I agree that IVF subsidies are in general not a very effective way of pushing up birth rates and that IVF births will probably remain a small fraction of total births in the near future. However, I care about raising birth rates for several reasons and one of them is simply that I want people to have the children they want. If someone has decided to postpone childbearing for whatever reason then I still want to help them have a child, which might mean subsidising IVF.
Why I think IVF should be covered
Apart from the arguments that I’ve given in this post, in the end I think the main reason why I feel strongly about this topic is more emotional: For many people it just seems really really hard to be involuntarily childless and being able to do something about that shouldn’t depend on whether you can afford IVF or not. I find the overall discussion about this slightly callous. Obviously there are always trade-offs and unfortunately we can’t cover every treatment that slightly improves someone’s quality of life. But what we’re talking about here is a really fundamental thing in people's lives. Within reasonable age limits, providing a certain number of IVF treatments has a good chance of giving someone the child that they really want and I think we shouldn’t lose sight of that.
The general context here is that currently there are some US states that mandate that insurers have to cover infertility treatment whereas other states don’t. The campaign promise had been to mandate coverage everywhere in the US so that it wouldn’t depend on which state you live in whether you get IVF coverage or not.
This would be measured by the level of anti-Mullerian hormone (AMH) which indicates the quality and quantity of the egg reserve and also by the antral follicle count (AFC) which is a simple count of the number of follicles that are currently present in the ovaries.

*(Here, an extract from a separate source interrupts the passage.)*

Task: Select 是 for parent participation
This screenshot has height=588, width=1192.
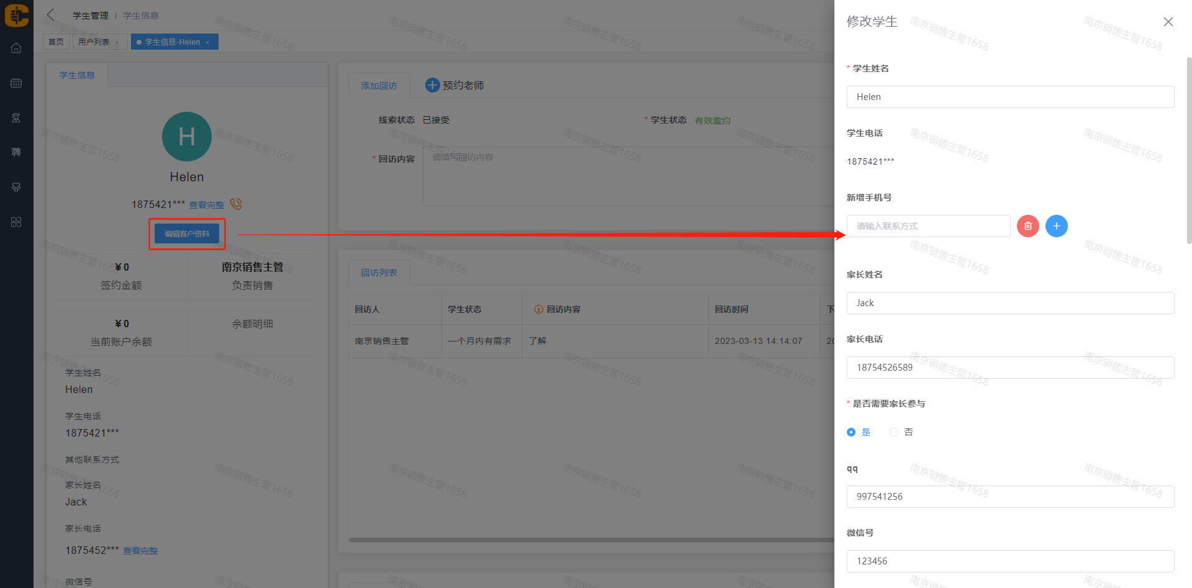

I keep using UK data because that’s what I have good access to. It’s reasonable to expect that the numbers in the US won’t be that different. Unfortunately, the only direct information that I could find for the US is that about 5% of treatments happen in women older than 44. Based on this data point the fraction of older patients is somewhat higher in the US than in the UK.
Note that I focus on first treatments because I can’t link several treatments to the same person based on the data that I have. By only looking at first treatments, I can actually characterise the patient population.

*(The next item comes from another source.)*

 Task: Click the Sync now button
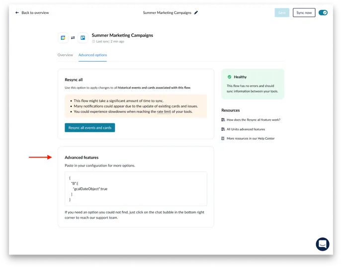(x=304, y=12)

Birth parity is just a fancy word for the number of previous live births that a woman has had.
And there is also the fact that it is a physically taxing, invasive procedure and nobody really wants to go through IVF instead of conceiving naturally.






I've reviewed studies beyond Machado here; across all contexts there seems to be no effect on fertility. https://ifstudies.org/blog/mandating-insurance-coverage-for-ivf-will-not-boost-fertility
Also the young users are mostly same-sex couples; there's no reason the public should be on the hook to subsidize IVF in that case. They're perfectly healthy, IUI exists and is far cheaper, and, again, being gay is not a disease.